Asking for directions on the streets of Beirut is a bit of a joke. “They” say that if you need help getting somewhere, you should ask at least three people and if there are any similarities, follow those. Problem is, you could ask three people and get three completely different sets of directions. (Although I will say, when you do get good directions, they are totally my kind of directions! None of this “go north on Whatever Road and then head east for 3.2 miles”…. no, we get real directions like “walk until you see the little shop with the suitcases out front and turn right, then go until you see the man on the corner selling lottery tickets….”)
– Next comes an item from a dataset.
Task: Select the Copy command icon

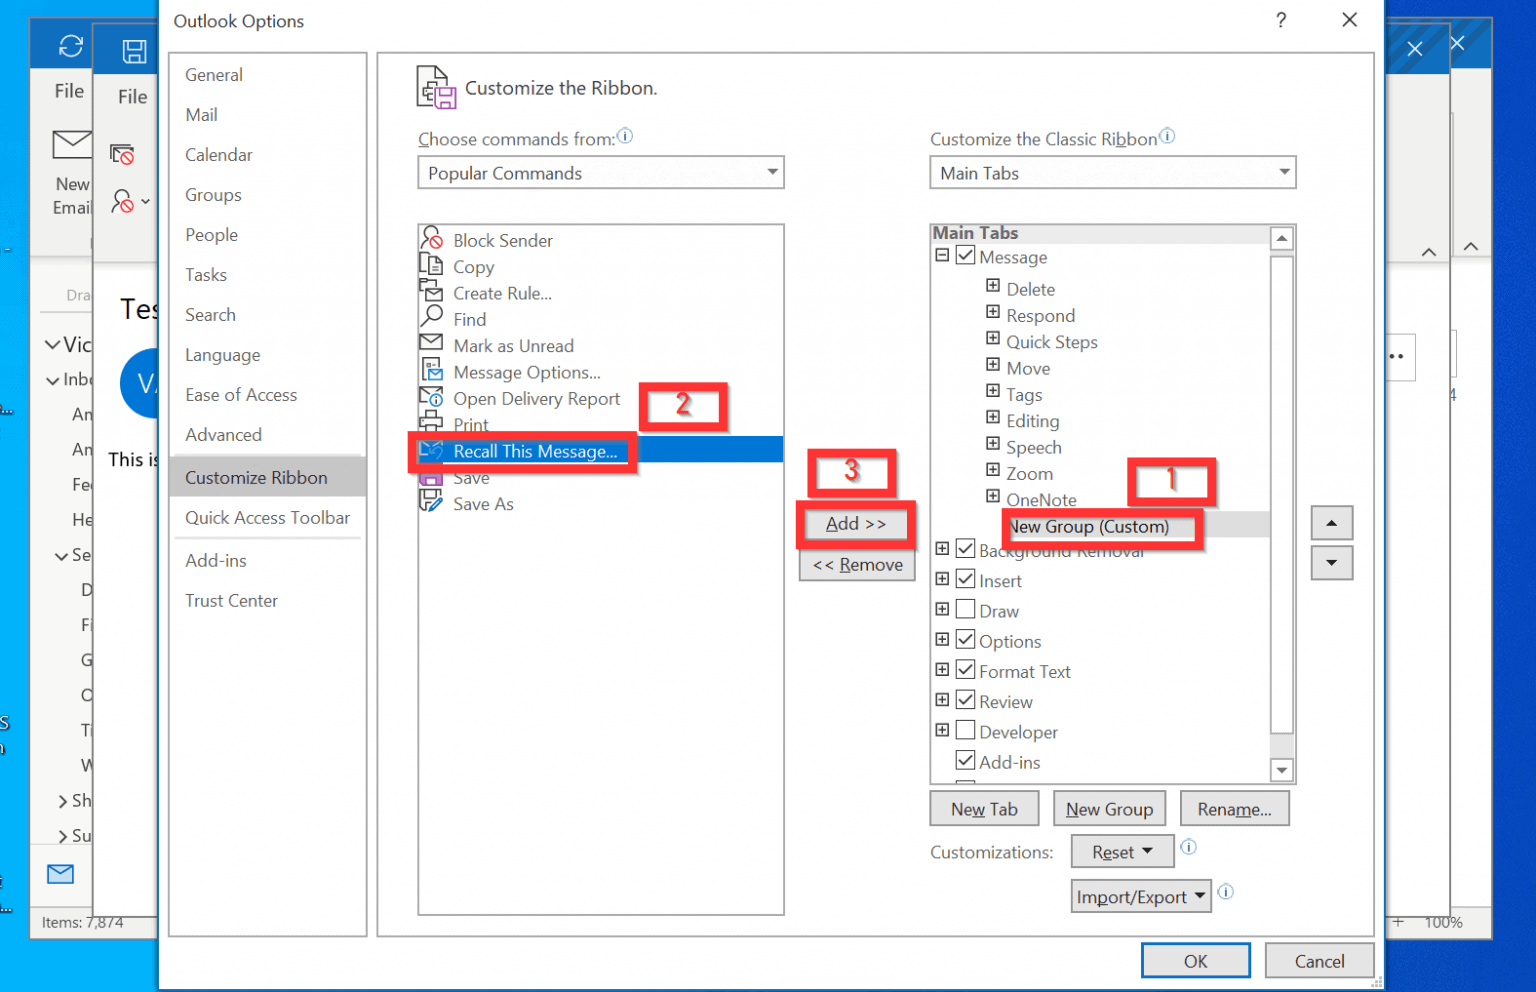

One aspect of the honor/shame culture that we are living in is that when you ask somebody a question (directions, for example), “I don’t know” is generally not an acceptable answer. Which means directions to such-and-such-a-place are often made up on the spot.
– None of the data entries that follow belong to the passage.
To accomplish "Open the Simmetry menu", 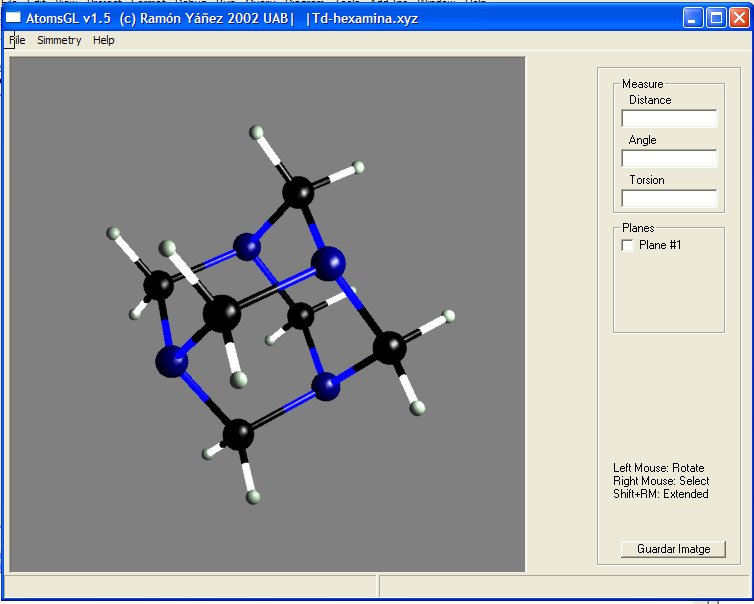I will tap(59, 40).
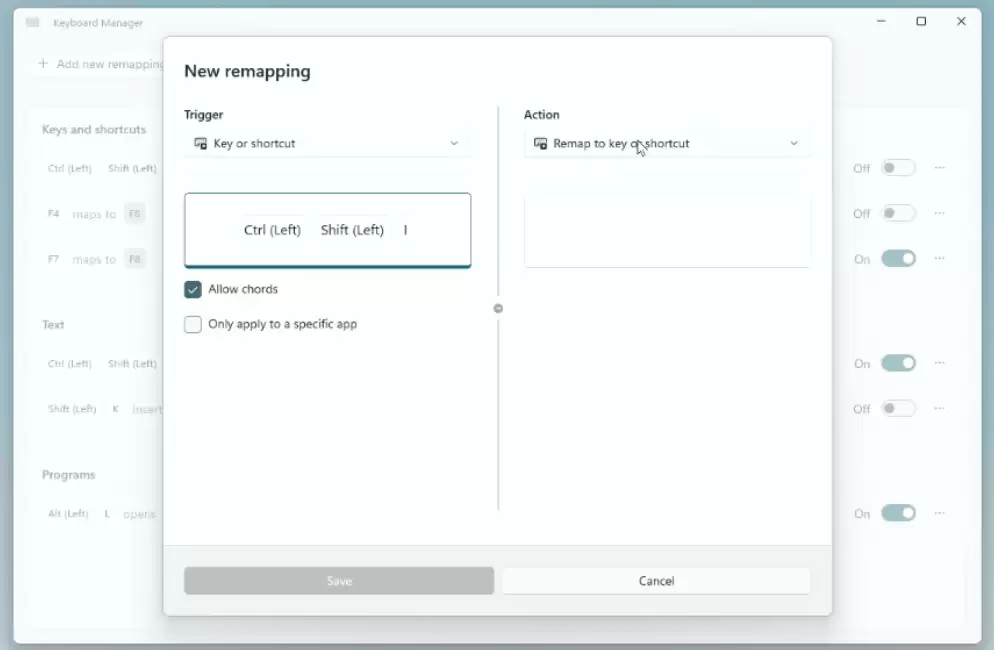Open more options for the Alt (Left) L program row
The image size is (994, 650).
point(939,513)
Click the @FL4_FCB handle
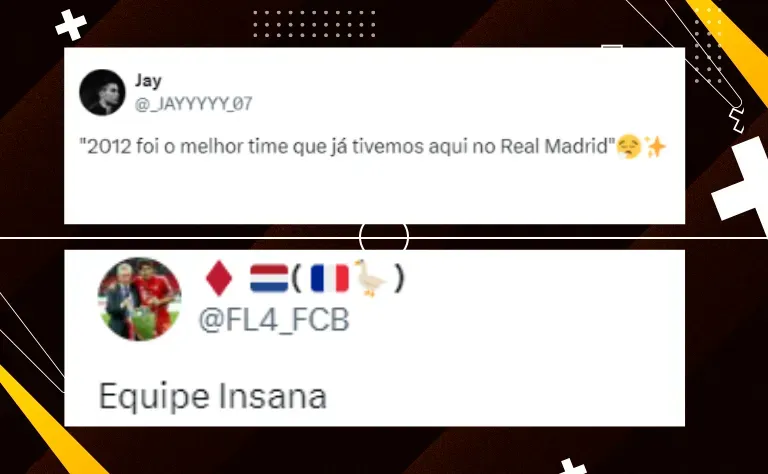768x474 pixels. (x=274, y=320)
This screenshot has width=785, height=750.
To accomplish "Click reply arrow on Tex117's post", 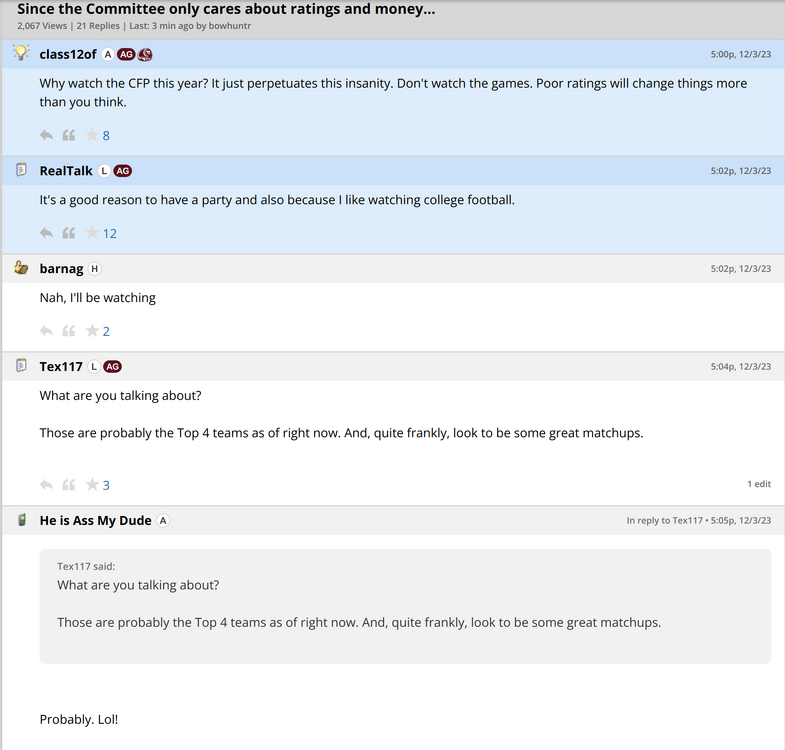I will [x=46, y=485].
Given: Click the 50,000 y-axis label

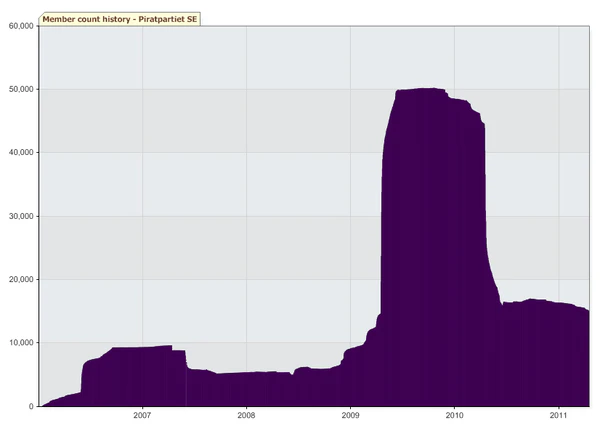Looking at the screenshot, I should (x=18, y=89).
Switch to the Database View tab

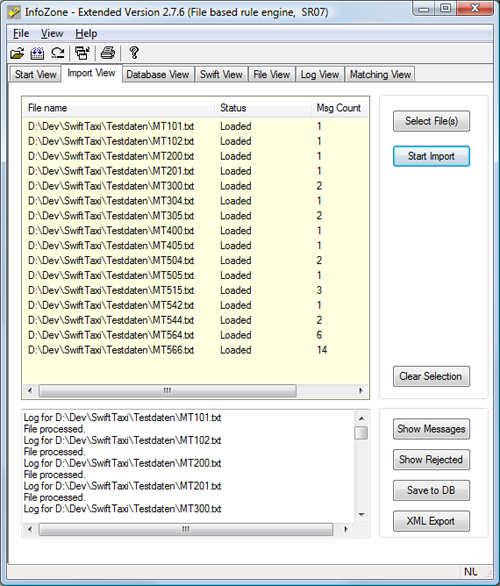pyautogui.click(x=158, y=74)
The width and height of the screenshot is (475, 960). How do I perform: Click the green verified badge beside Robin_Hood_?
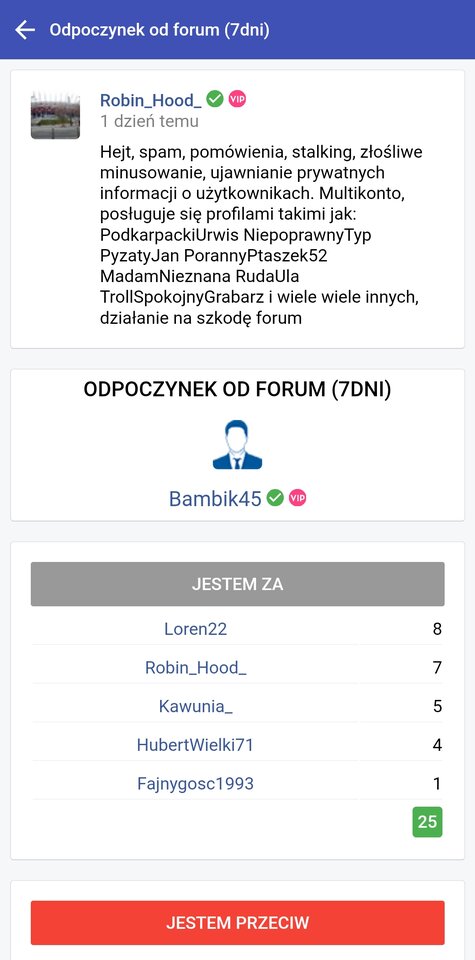[215, 99]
I think this is also the source of the infamous “bukra! Inshallah….” which means “tomorrow! God willing….” Drop off laundry to be washed and ask when it will be finished: “Bukra! Inshallah….” which really means in three days. No more cucumbers at the veggie stand? “We will have more bukra! Inshallah…” which could mean tomorrow or it could mean Friday.
We’ve been here long enough that we don’t take a “bukra! Inshallah….” seriously, nor do we follow directions and expect to reach our destination on the first try.
But where this inability to just say “I don’t know” really threw me for a loop was when we were in the hospital with Ruby for the first few weeks of her life. As I’ve been processing the experience a bit lately, I finally realized that this is a big reason it was such a frustrating time.
Our doctor (not the first one, but the one we chose the second time we were re-admitted) was wonderful. She took as much time as we needed to explain what was going on, what we were hoping to see, and what was coming next. But we only saw her once per day. The rest of the time we were in contact with the nurses and residents. Whether we asked or not, we were constantly being told that “after this one more little test, you will be going home” only to have the doctor stop by hours later and tell us we needed to stay another 24 hours.
The up and down of packing our stuff thinking we were going home because that’s what we were told by a well-intentioned nurse only to have that hope dashed when the doctor appeared was emotionally exhausting. And I just didn’t realize at the time what was going on… but as I look back, I see I was just missing a major cultural puzzle piece that would have reminded me that no one wanted to give bad news, no one wanted to say they didn’t know what was coming next. But instead I took the words at face value and as a result was frustrated and discouraged day after day.
Looking back, I can totally see what was going on… but in the moment I didn’t even contemplate what kinds of cultural cues I might be missing. Such is the life of cross-cultural living. Sometimes I feel like we are really starting to adapt, to fit in, and then other times, I feel like I’m totally missing the boat. It’s a never-ending, life-long learning process, that’s for sure!